▶ **EXERCISE REQUIREMENTS**
Set down, word for word, every line of the material below from the one containing "This screenshot has height=342, width=603." through the one containing "The image size is (208, 140).", but none of its pictures.

▶ **INPUT DATA**

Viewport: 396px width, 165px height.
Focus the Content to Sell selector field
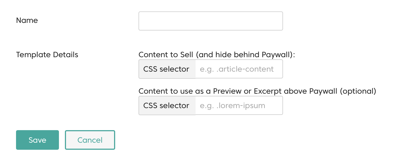click(x=239, y=69)
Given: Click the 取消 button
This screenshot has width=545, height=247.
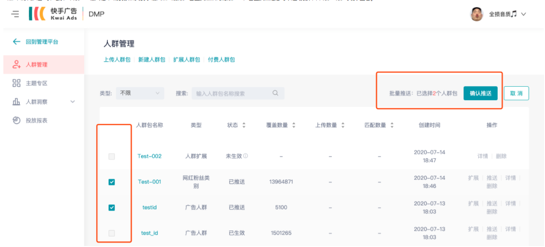Looking at the screenshot, I should point(516,93).
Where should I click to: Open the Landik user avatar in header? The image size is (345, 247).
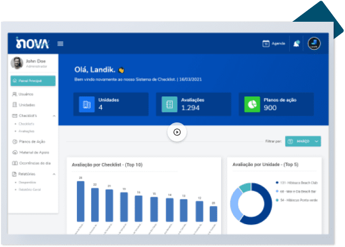click(313, 43)
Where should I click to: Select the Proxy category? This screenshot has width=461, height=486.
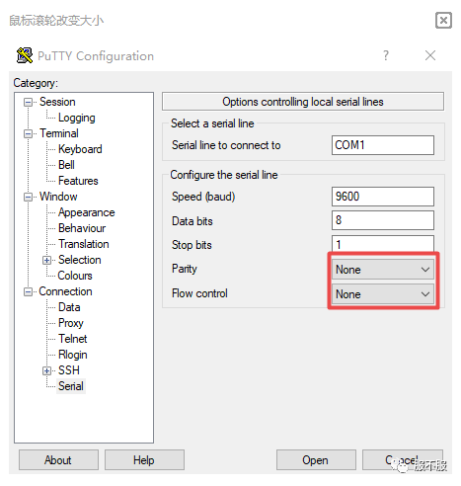tap(71, 323)
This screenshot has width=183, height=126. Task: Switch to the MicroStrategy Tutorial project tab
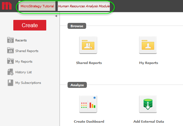coord(37,6)
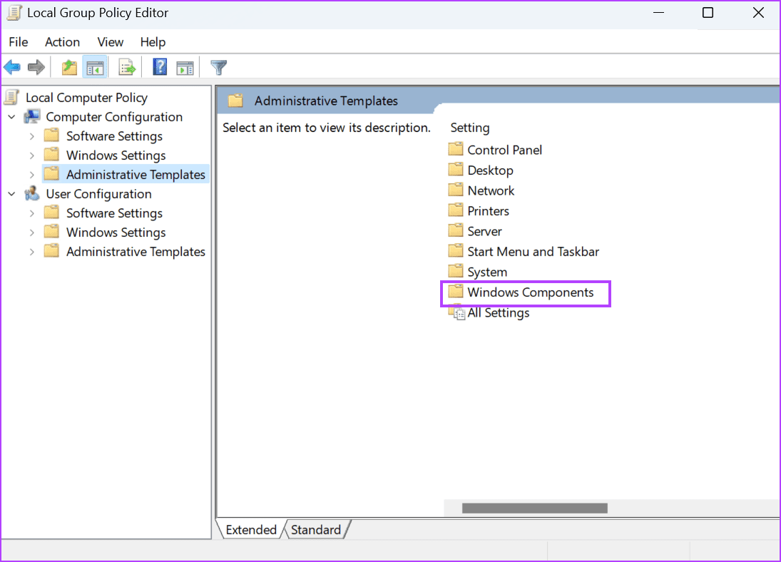Open the All Settings item

point(498,312)
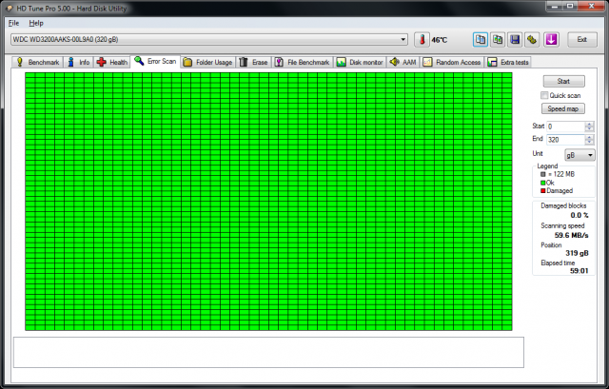Switch to the Health tab
The width and height of the screenshot is (609, 389).
point(112,62)
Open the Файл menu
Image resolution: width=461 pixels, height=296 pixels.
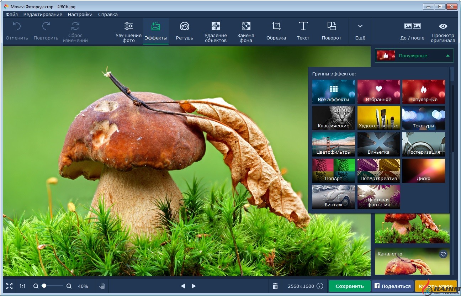12,15
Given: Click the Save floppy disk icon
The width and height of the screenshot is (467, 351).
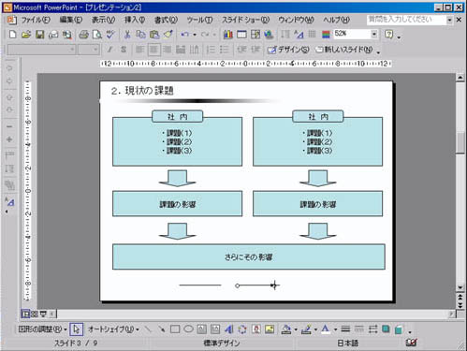Looking at the screenshot, I should tap(39, 35).
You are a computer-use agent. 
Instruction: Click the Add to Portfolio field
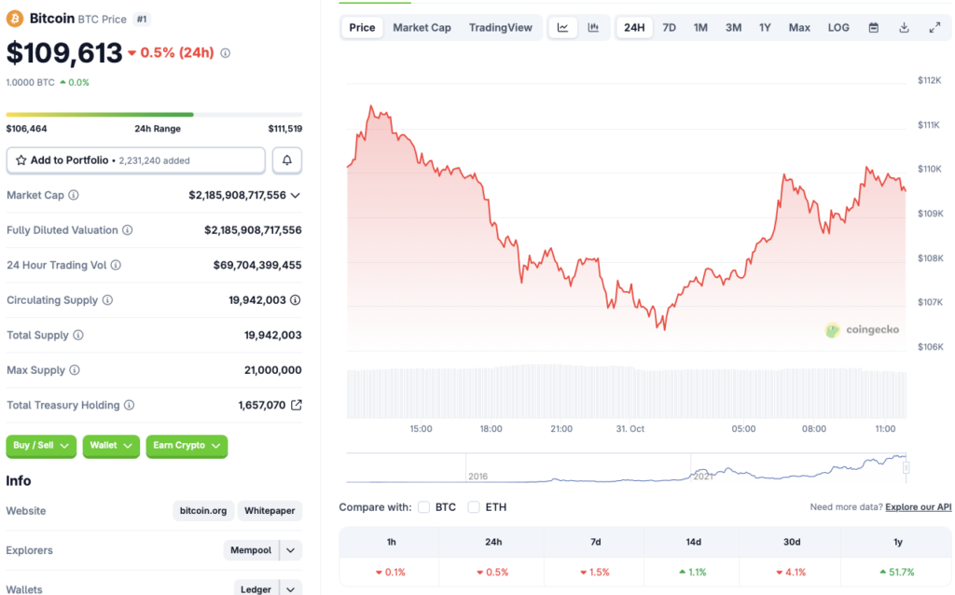[135, 160]
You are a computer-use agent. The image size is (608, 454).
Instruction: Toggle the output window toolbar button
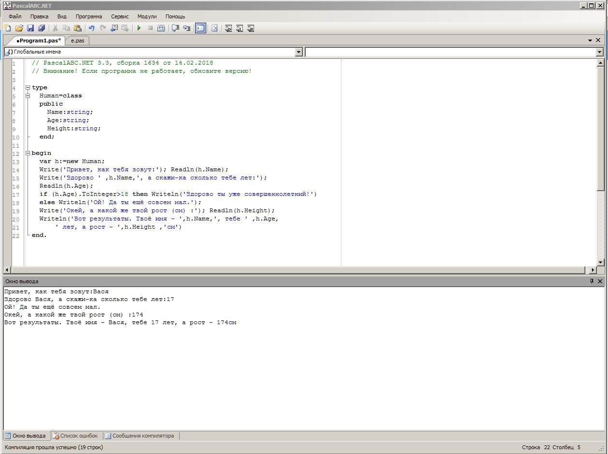pos(200,28)
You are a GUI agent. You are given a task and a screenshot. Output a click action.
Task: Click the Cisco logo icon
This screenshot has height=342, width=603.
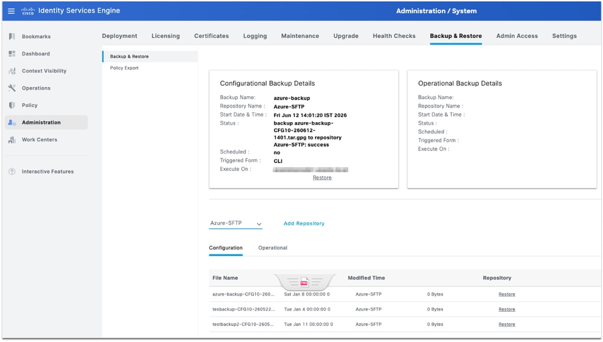click(x=28, y=11)
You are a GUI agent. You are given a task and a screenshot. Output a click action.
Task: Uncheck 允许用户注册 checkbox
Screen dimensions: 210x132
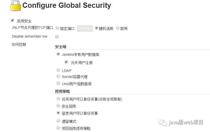click(66, 62)
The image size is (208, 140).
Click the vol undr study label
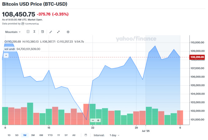pos(9,49)
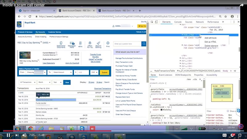Select 'Edit as HTML' from context menu
This screenshot has width=247, height=139.
pos(211,42)
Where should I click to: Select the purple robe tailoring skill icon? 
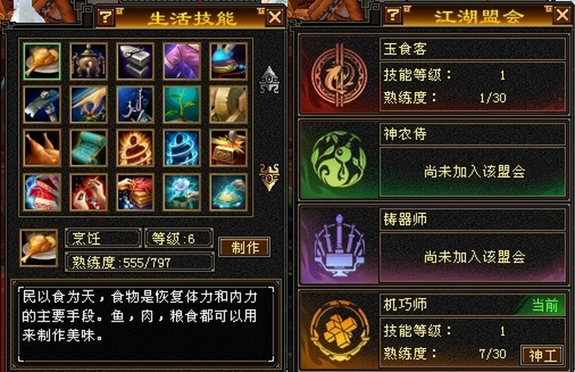click(182, 61)
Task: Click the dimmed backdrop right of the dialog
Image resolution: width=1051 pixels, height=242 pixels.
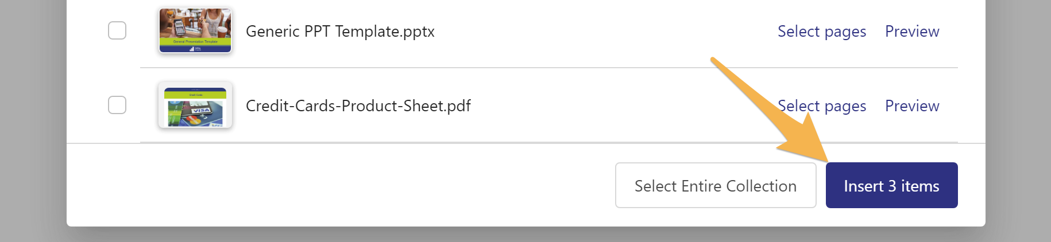Action: pyautogui.click(x=1018, y=115)
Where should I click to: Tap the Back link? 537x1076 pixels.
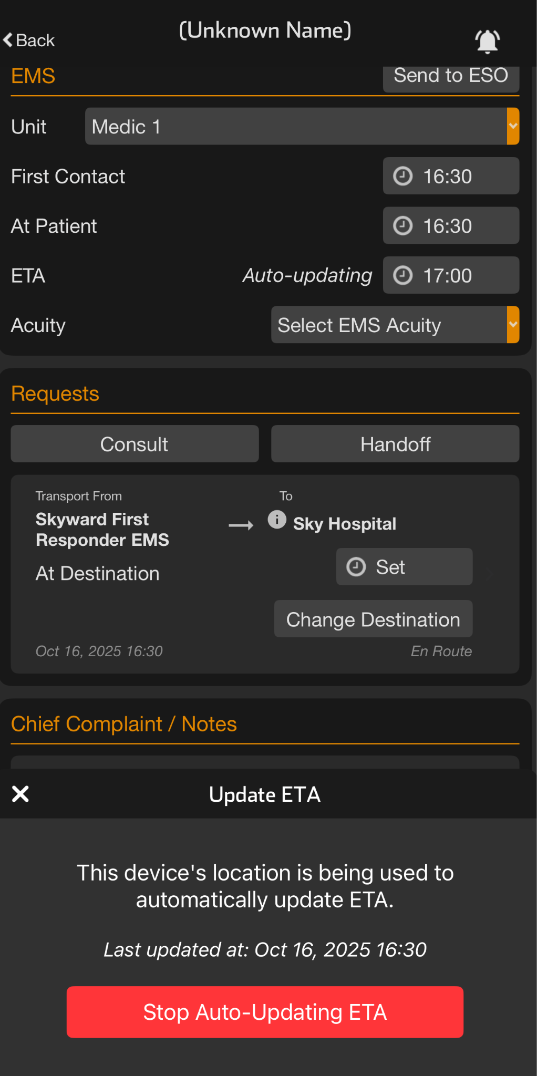point(35,40)

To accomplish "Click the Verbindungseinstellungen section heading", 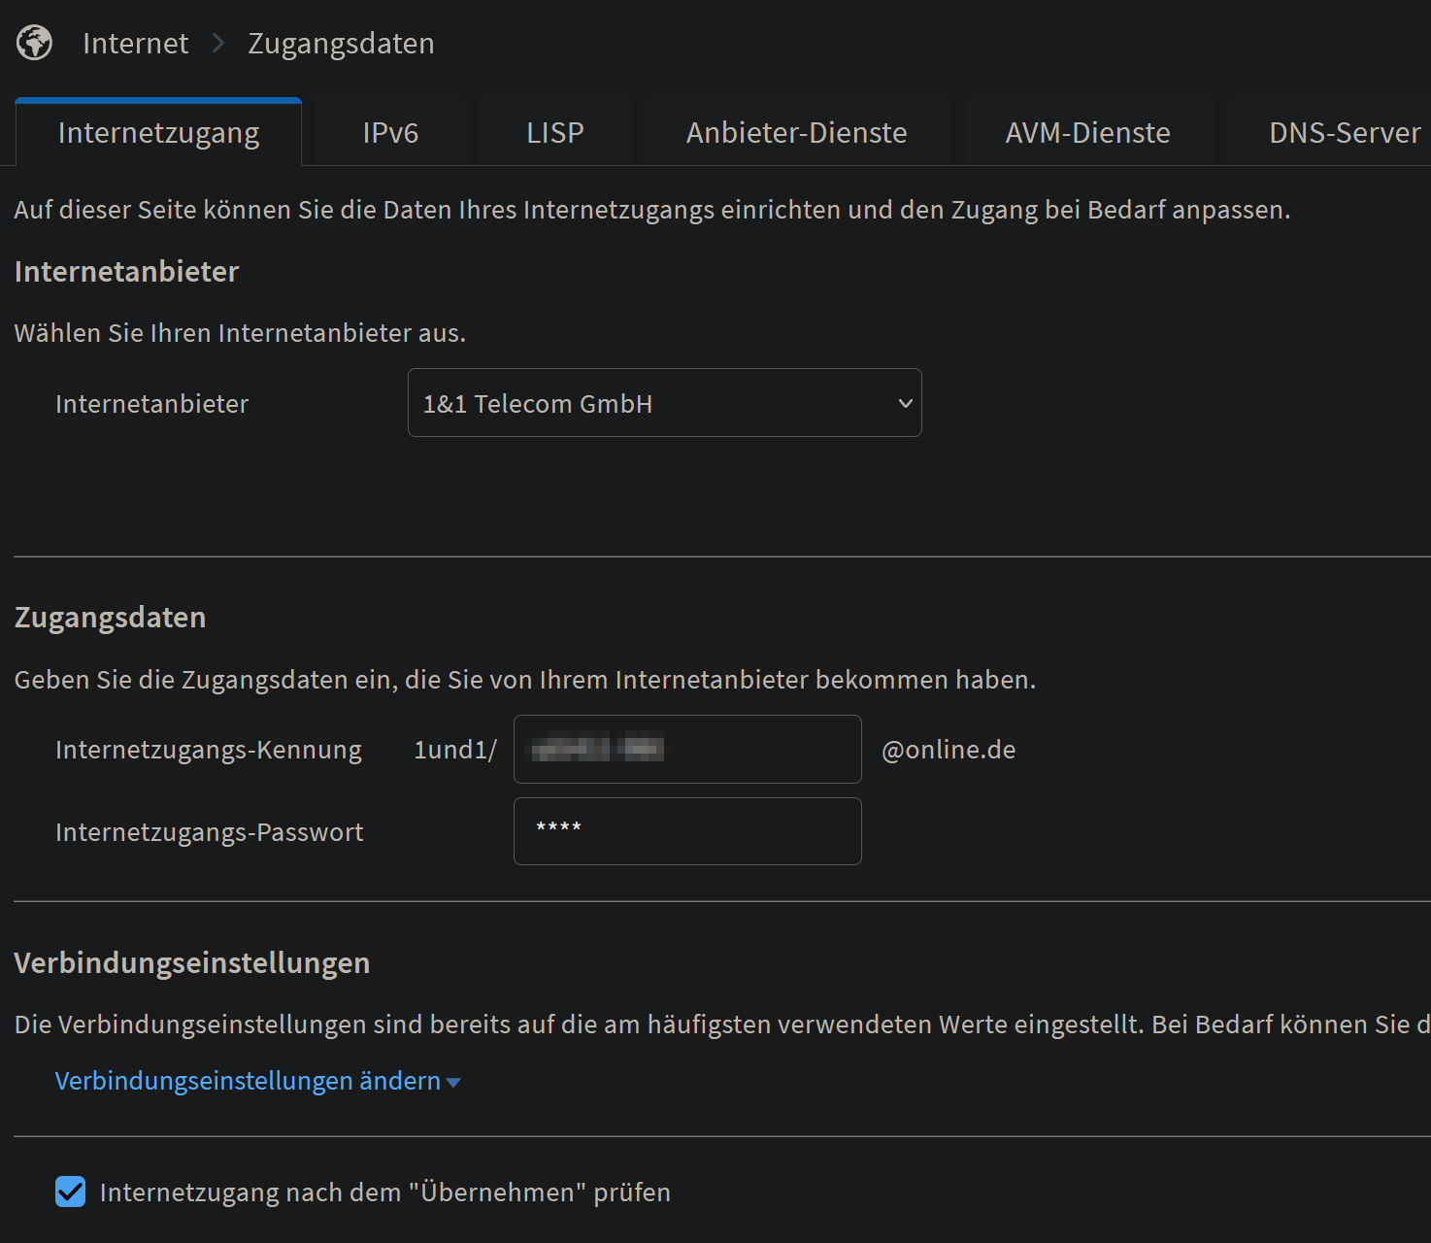I will pos(191,963).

▶ **ANSWER SECTION**
This screenshot has height=342, width=603.
click(x=28, y=11)
You are a GUI agent. You are given a task and a screenshot. Output a click action.
Task: Uncheck 允许用户注册 checkbox
Screen dimensions: 210x132
click(66, 62)
The image size is (208, 140).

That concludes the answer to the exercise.